You may have probably heard people say that they have a "network" because their computers in their office or home are connected to the Internet.

The term "network" does not, in this case, reflect the true nature of this particular setting. To say that you have a network just because your computers are connected to the internet, as if you were saying your car is a truck because it has wheels, engines and loads. Of course, you can try to fill your living room furniture in the car, but you'll almost face problems immediately.

Obviously, just like a car designed to transport not large masses of furniture, Peer-to-Peer networks are, by definition, very unsuitable for offices – even small ones.

So, what's the Peer-to-Peer Network? AZT

Most people used peer-to-peer networks at a certain point in our life. When you access a file through the Internet or print the printer to the next cabinet to print a color presentation, it works with a "peer" device that is connected to a network. Peer-to-Peer (or "P2P") refers mostly to how to connect to another device on a network. Do you remember Napster or Kazaa? These are clear examples of large, internet-based P2P networks. Users can create software in their computers – create direct connections and share files over the Internet on another computer anywhere in the world.

On paper, this may sound like a great idea, but in reality, its benefits are not great. While music and video enthusiasts worshiped – and media companies hate it – P2P networks are really a very bad choice in the office environment.

Imagine this: 1. There is a P2P network in the office and 2. There is a huge showcase that pops up and spent full time on the Power Point. You need to enter your staff to finalize it. How do you share this file with them to add their changes and return it to you? Since you have a P2P network, your settings are "ineffective" to "very dangerous":

a. Ask your IT technician to "share" a folder on your computer to allow others to access it;

b. Send the file to others and then engage multiple times "send and receive" as long as this is done (or with fear);

c. Use some kind of media storage (CD, DVD, flash memory) and manually copy all the participants … and download it.

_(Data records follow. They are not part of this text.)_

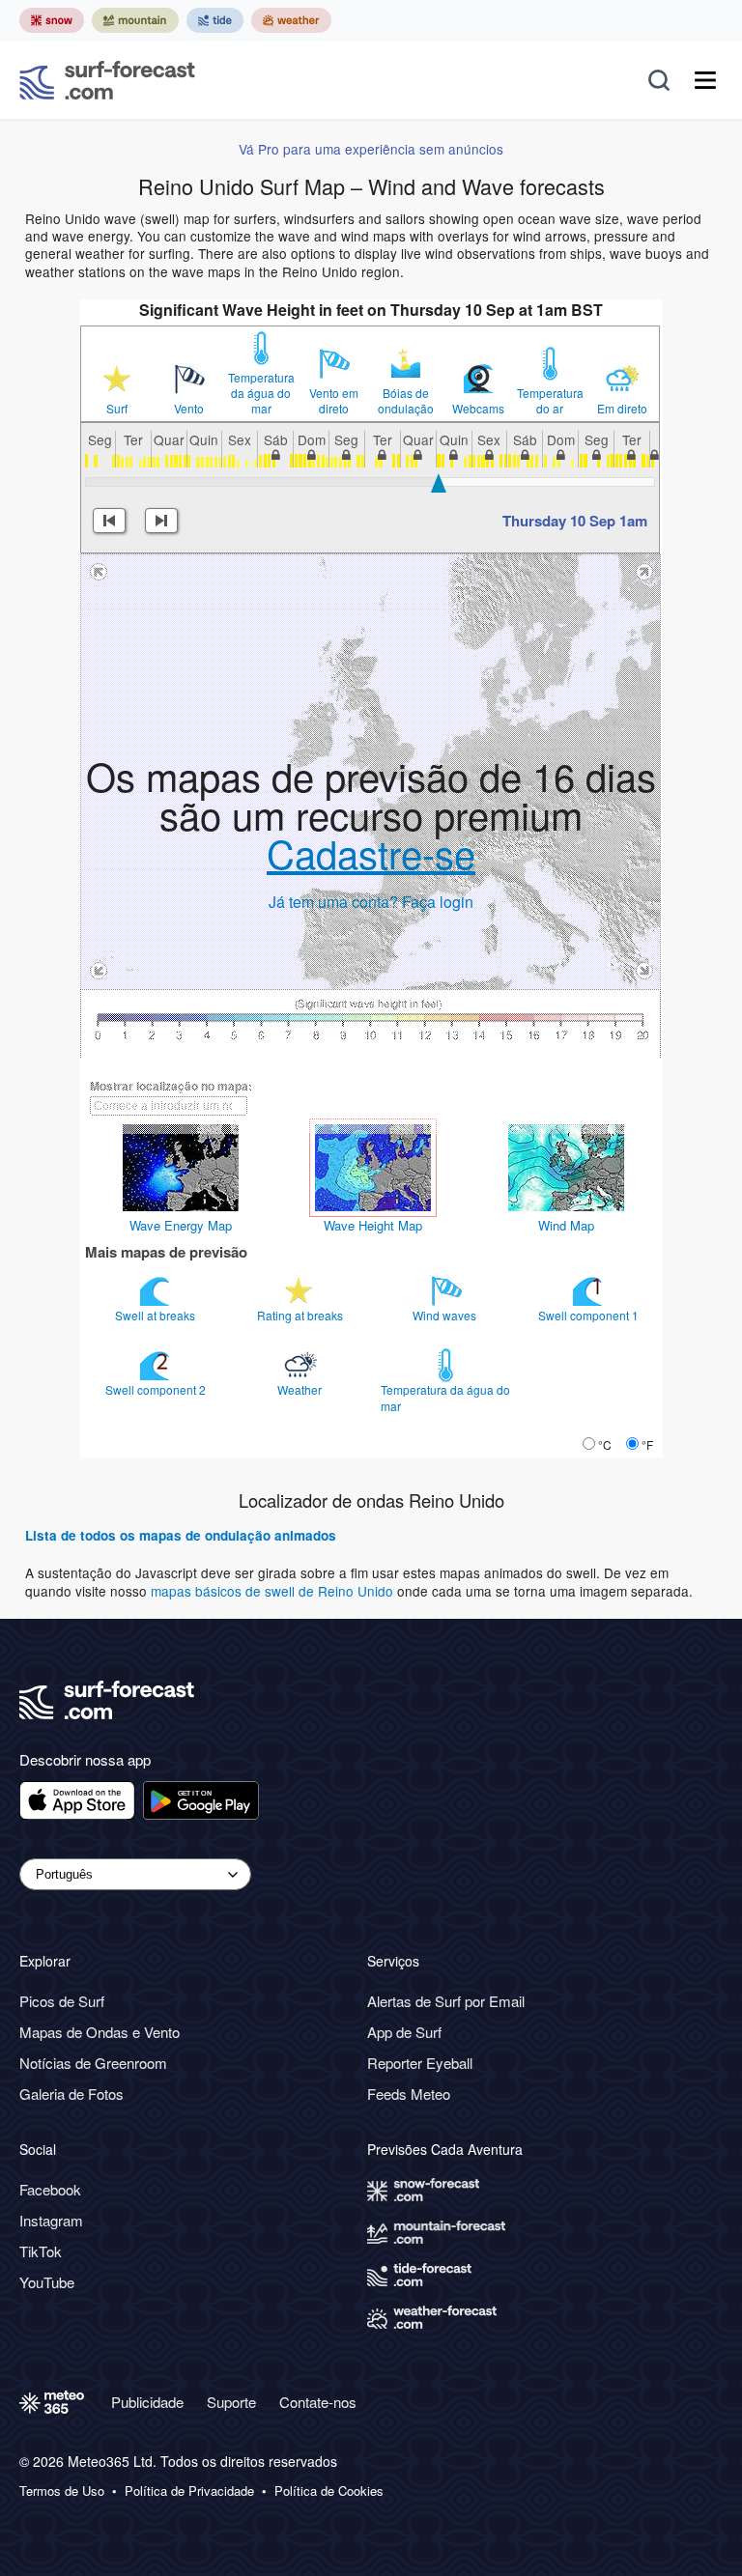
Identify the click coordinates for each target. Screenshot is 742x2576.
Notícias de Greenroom (93, 2062)
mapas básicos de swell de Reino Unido (274, 1590)
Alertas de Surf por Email (446, 2001)
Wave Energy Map (180, 1225)
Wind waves (446, 1315)
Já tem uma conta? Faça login (371, 902)
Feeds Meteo (408, 2093)
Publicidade (147, 2402)
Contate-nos (318, 2402)
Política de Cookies (329, 2491)
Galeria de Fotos (71, 2093)
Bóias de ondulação (406, 400)
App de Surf (404, 2032)
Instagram (51, 2220)
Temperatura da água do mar (261, 393)
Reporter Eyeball (419, 2062)
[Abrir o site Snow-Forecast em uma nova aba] (51, 20)
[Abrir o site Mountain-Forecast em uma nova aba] (135, 20)
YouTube (46, 2282)
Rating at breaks (301, 1315)
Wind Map (566, 1225)
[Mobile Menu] (705, 80)
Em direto (622, 408)
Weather (301, 1389)
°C (605, 1444)
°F (647, 1444)
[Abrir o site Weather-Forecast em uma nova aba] (291, 20)
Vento (189, 408)
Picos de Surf (61, 2001)
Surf (117, 408)
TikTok (40, 2251)
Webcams (478, 408)
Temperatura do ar (550, 400)
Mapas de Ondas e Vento (99, 2032)
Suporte (231, 2402)
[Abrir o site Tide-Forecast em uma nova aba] (214, 20)
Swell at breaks (156, 1315)
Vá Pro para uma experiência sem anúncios (371, 148)
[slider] (438, 483)
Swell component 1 (590, 1315)
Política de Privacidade (189, 2491)
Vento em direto (333, 400)
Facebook (50, 2189)
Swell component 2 (157, 1389)
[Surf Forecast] (107, 80)
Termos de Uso (61, 2491)
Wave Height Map (373, 1225)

With a glance you can assume that there is nothing wrong with these possibilities. However, nothing is effective or safe and will not prevent human errors. Let's read it further.

File Sharing:

Sharing your computer folder is a bad idea in itself. Whenever you "share" something, it becomes very vulnerable to all sorts of viruses.

Therefore, if you try to solve a problem, you are creating new, new ones. Keep in mind that the main task of the virus is to repeat itself and cause harm. You may have an antivirus, but how safe are you up to date? If you have a P2P network, it is likely that your IT infrastructure is inadequate and your security software is obsolete and vulnerable.

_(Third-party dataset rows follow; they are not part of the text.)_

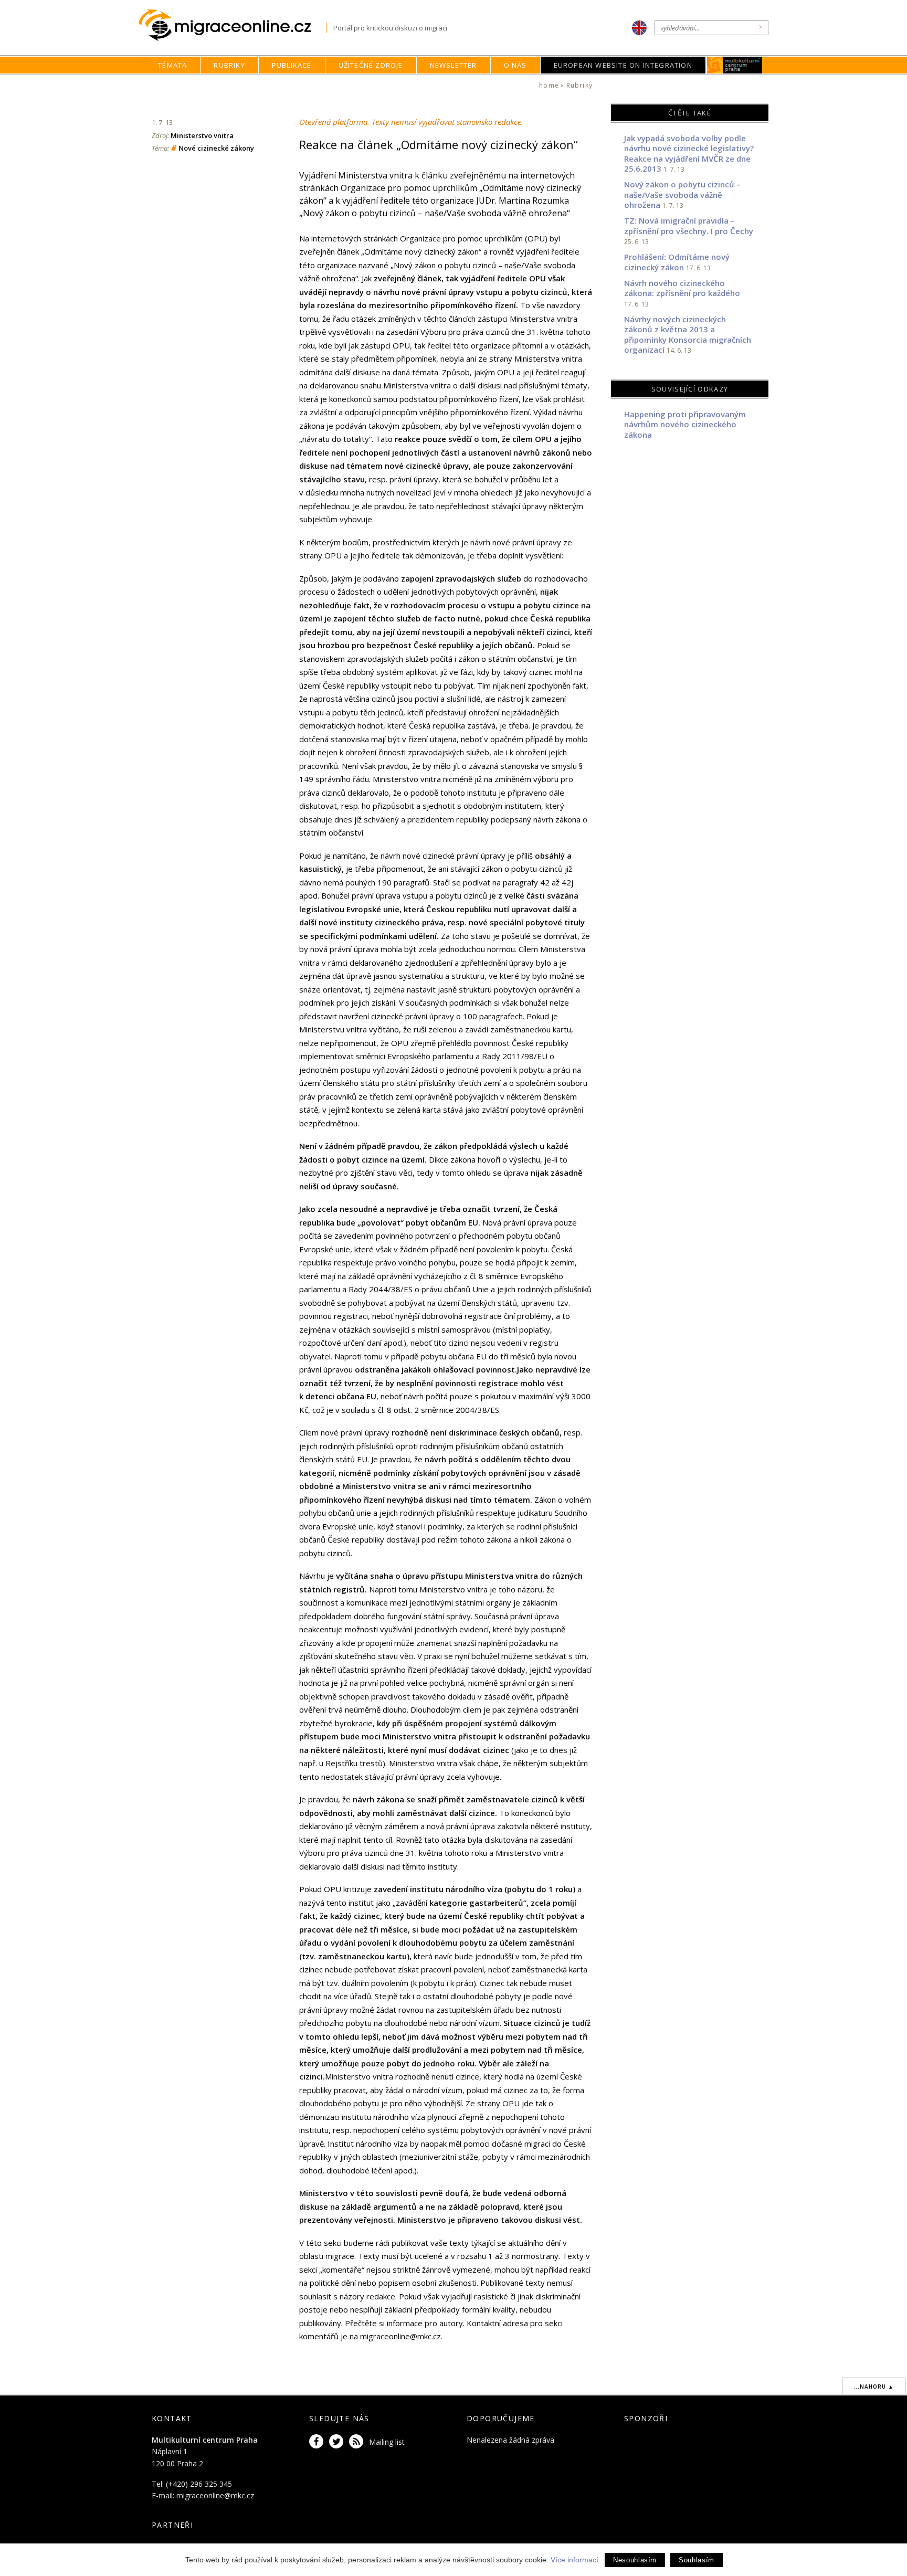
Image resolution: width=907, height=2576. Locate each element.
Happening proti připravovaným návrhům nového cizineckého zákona (685, 424)
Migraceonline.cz (232, 25)
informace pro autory (425, 2323)
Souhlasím (696, 2560)
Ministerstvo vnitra (202, 135)
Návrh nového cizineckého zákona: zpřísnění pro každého (682, 288)
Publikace (292, 65)
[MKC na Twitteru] (338, 2442)
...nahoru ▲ (873, 2386)
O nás (515, 65)
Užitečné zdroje (371, 65)
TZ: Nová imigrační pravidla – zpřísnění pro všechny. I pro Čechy (688, 225)
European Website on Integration (623, 65)
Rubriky (229, 65)
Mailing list (387, 2442)
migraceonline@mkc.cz (215, 2495)
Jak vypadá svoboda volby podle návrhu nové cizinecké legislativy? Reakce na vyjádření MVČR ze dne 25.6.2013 (689, 153)
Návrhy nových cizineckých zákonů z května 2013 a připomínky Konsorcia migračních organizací (687, 334)
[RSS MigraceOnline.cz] (358, 2442)
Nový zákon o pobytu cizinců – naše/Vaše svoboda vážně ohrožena (682, 194)
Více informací (574, 2560)
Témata (172, 65)
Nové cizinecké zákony (216, 148)
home (549, 85)
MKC (734, 65)
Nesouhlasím (635, 2560)
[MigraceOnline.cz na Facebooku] (318, 2442)
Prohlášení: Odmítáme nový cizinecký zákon (677, 261)
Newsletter (453, 65)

If the risk of viral infection will not prevent sharing, it will probably be. To access a file for another computer, you need two things:

1. Direct (physical) connection to the device

2. The username and password used to access the "shared" resource

In other words, for each shared folder to access someone else's computer, someone (eg IT person, network administrator, etc.) the rights to the affected. Suppose there are five computers in the office and each computer needs at least 3 shared folders; this is a 15 "share." Every time you rent a new employee, you have to include your username in all 15 shares – or at least those you need. It quickly evolves into a nightmare that searches for many business or office administrators. One of the most commonly used methods is to keep the same username to avoid changing the name of the former employee. Finally he works for Joshua, and Emily works under Bob.

Email This Resource:

Suppose you have a file of 30MB (megabytes) – not an unlikely scenario because you want to share files with your colleagues due to the complexity of certain videos and graphics. Because your P2P network relies on a third-party email provider such as Gmail, Hotmail, or AOL, your emails must be sent to Oklahoma or Timbuktu to the email server and returned from a computer , which is four feet from yours! [19659002] Sending a large file to anyone via the Internet is not only ineffective, but also burdensome for the system. Therefore, most e-mail providers limit the maximum size of files transferred through e-mail servers to 20 megabytes.

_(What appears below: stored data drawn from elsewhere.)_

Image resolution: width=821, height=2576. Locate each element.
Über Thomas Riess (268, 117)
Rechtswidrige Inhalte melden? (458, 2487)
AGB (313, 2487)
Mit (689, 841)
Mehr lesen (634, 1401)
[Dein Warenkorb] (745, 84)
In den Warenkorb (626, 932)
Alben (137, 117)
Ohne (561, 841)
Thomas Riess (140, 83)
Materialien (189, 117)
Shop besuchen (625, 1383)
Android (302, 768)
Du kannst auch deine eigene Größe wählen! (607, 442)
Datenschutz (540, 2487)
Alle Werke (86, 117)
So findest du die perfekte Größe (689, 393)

Another big problem is managing shared files. If you want to change the file you received in the email, save it first to your computer, otherwise you will lose everything when you close it. Let's say you've given 16 versions of a given file for a certain time while emailing your colleagues. Errors and omissions will go back and forth (plus attachment and reinstallation) unless you create a versioning system on your computer to try to track changes. By the time you are ready, you will send at least 32 emails per person!

Media Distribution at Work:

This is the most difficult task for anyone who does not mind writing or saving files to CDs, DVDs, or flash drives and sending them to each member of the team (plus aggregated re-upload them to the computer, then burn again, rescue and re-distribute them)


The hidden costs of the P2P network deny the perceived "savings" and make valuable valuable time and labor valuable waste, not to mention loss of data and incorrect placement. Money and time will waste the recurring problems that are eliminated by a regular configured network.